[Records from a dataset]
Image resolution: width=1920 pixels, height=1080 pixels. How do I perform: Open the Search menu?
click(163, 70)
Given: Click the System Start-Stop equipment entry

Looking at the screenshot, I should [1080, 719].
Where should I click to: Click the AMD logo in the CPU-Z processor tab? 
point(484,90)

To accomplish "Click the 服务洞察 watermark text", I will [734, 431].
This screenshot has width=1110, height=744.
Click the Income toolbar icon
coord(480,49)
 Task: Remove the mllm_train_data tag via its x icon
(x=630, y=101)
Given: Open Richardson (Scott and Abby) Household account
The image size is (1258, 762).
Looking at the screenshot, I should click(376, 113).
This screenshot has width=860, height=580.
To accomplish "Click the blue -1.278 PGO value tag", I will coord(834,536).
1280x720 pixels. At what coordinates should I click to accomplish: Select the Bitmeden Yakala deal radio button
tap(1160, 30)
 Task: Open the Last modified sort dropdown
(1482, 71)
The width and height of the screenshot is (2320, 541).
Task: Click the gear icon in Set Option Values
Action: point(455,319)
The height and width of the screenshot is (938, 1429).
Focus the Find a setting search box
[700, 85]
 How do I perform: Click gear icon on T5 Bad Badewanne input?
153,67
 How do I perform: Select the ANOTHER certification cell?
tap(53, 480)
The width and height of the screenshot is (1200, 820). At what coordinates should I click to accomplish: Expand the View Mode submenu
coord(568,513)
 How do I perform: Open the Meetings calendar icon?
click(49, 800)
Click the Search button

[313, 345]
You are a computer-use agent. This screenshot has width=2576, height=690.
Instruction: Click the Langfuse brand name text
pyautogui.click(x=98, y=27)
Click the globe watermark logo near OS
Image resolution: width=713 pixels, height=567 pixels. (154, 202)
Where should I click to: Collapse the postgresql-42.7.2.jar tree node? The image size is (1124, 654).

What the exercise asks: Copy out the records word for word, starting at the line that contains "This screenshot has width=860, height=580." and ending at the last line of the records.

Correct output:
This screenshot has width=860, height=580.
To accomplish "Click the blue -1.278 PGO value tag", I will coord(834,536).
1280x720 pixels. At what coordinates should I click to accomplish: Select the Bitmeden Yakala deal radio button
tap(1160, 30)
 Task: Open the Last modified sort dropdown
(1482, 71)
The width and height of the screenshot is (2320, 541).
Task: Click the gear icon in Set Option Values
Action: point(455,319)
The height and width of the screenshot is (938, 1429).
Focus the Find a setting search box
[700, 85]
 How do I perform: Click gear icon on T5 Bad Badewanne input?
153,67
 How do I perform: Select the ANOTHER certification cell?
tap(53, 480)
The width and height of the screenshot is (1200, 820). At what coordinates should I click to accomplish: Expand the View Mode submenu
coord(568,513)
 How do I perform: Open the Meetings calendar icon?
click(49, 800)
Click the Search button

[313, 345]
You are a computer-use agent. This screenshot has width=2576, height=690.
Instruction: Click the Langfuse brand name text
pyautogui.click(x=98, y=27)
Click the globe watermark logo near OS
Image resolution: width=713 pixels, height=567 pixels. (154, 202)
Where should I click to: Collapse the postgresql-42.7.2.jar tree node? The image size is (1124, 654).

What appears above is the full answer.